Why agentic AI matters now 

Agentic AI is now far easier to embed into enterprise workflows, particularly as integration connectors have proliferated. It can sit alongside core systems (ERP, CRM, and finance platforms) and drive structured, controlled automation. 

It works best where: 

  • Requests and questions are repetitive 
  • Processes are continuous and rules-based 
  • Data exists across systems and is “good enough” 
  • Clear goals and guardrails can be defined 

It’s about shifting teams away from manual, repetitive work and toward automation that improves consistency and accuracy – while enabling the business to scale without proportionally increasing headcount. 

What agentic AI means for operating partners 

AI must now be a first-order consideration in any technology decision. 

When a portfolio company evaluates or implements a new ERP, CRM, or finance tool, the AI capability should be pressure-tested: 

  • Is it meaningful functionality or a thin marketing wrapper? 
  • Does it reduce manual effort in a controlled way? 
  • Does it align with the portfolio company’s operating model and data maturity? 

Native AI vs. point solutions: A strategic choice  

As portfolio companies evaluate AI, two parallel tracks are emerging. 

Native AI within existing platforms can deliver quick wins: improved matching, coding, anomaly detection, and automation of routine finance processes. The benefit is typically faster time-to-value with lower integration complexity. 

Point solutions may offer deeper capability in specific areas, but introduce added considerations around integration, governance, and long-term ownership.
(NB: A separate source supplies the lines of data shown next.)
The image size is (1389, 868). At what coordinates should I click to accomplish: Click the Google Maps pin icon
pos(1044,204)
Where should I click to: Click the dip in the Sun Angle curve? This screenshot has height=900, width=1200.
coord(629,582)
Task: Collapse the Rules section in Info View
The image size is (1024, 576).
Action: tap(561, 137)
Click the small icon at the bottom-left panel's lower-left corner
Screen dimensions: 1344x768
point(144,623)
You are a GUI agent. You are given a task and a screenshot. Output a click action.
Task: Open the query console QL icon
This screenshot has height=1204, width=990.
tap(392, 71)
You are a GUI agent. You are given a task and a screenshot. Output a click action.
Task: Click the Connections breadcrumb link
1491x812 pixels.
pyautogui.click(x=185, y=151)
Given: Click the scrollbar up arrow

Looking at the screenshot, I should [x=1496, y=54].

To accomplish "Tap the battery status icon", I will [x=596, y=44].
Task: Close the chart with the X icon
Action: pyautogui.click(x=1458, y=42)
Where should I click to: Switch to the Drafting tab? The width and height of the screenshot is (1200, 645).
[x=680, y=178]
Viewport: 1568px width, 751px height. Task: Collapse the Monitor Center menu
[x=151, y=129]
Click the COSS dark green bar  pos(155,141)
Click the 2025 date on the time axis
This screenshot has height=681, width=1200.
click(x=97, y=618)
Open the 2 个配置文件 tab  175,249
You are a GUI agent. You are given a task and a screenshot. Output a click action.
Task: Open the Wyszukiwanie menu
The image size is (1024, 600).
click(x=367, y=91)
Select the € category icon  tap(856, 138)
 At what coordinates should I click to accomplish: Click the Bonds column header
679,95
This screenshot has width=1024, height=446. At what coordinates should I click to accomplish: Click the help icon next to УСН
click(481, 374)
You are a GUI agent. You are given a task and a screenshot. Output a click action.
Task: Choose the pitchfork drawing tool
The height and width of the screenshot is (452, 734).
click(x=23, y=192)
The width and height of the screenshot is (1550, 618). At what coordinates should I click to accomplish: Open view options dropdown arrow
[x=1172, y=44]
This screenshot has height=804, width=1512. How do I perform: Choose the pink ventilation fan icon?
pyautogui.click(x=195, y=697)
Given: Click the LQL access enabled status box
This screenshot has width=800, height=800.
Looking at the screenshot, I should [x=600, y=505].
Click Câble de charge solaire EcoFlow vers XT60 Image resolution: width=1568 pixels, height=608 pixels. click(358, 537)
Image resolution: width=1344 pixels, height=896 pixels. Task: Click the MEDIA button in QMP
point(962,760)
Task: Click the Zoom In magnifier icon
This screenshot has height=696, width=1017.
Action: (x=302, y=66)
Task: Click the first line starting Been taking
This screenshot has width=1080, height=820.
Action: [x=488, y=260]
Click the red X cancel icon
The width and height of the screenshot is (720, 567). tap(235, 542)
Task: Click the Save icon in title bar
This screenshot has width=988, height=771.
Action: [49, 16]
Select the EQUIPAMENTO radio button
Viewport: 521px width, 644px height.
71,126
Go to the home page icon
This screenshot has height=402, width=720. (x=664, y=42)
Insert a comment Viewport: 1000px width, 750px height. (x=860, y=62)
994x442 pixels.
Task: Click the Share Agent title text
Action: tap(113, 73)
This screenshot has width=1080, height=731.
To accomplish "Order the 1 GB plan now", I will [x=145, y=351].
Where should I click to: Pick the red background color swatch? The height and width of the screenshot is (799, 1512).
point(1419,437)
Without a clear framework, this can quickly lead to tech sprawl. 

For operating partners, the question becomes: 

  • What should be leveraged natively? 
  • When is a specialist tool justified? 
  • How do we prioritize for value without creating an unmanageable ecosystem? 

The answer is rarely binary. It’s about sequencing investments in line with value creation priorities and exit timelines. 

From use cases to delivery 

The conversation is maturing. Leaders want more than theoretical use cases; they want to see delivered workflows and understand: 

  • How implementation works end-to-end 
  • What governance and auditability look like 
  • What typically blocks adoption 
  • How solutions are maintained over time 

This is increasingly a proven path, which reduces perceived risk and makes scaled deployment more achievable. 

The CFO’s role: Democratize, don’t centralize 

The CFO doesn’t necessarily need to “own AI,” but they do need to set the tone. 

That means naming champions across finance, operations, and sales; encouraging bottom-up automation ideas; and framing AI as scalable growth rather than headcount reduction. The goal is sustaining performance as the business doubles, without doubling the team alongside it. 

Agentic AI is no longer experimental. For operating partners and CFOs, the opportunity now is disciplined execution. 

What is agentic AI in practical terms?

Agentic AI refers to AI systems that can take structured actions within defined guardrails to complete tasks or workflows. Unlike basic generative AI that produces content, agentic AI can execute processes—such as reconciling transactions, routing approvals, generating reports, or updating systems—by interacting with enterprise platforms like ERP and CRM.

How is agentic AI different from generative AI or ambient AI?
  • Generative AI creates content (text, analysis, summaries, code).

  • Agentic AI takes action to complete defined tasks within systems.

  • Ambient AI operates in the background, often surfacing insights or responding contextually without explicit prompts.

Agentic AI is particularly relevant for structured enterprise workflows where repeatability and control matter.

How should operating partners evaluate AI capabilities in new systems?

AI should now be a first-order consideration in any technology decision. Key questions include:

  • Is the AI functionality substantive or primarily marketing-led?

  • Does it meaningfully reduce manual effort?

  • Are controls, auditability, and permissions robust?

  • Does it align with the company’s data maturity and operating model?

AI capability should be pressure-tested just like financial controls or security features.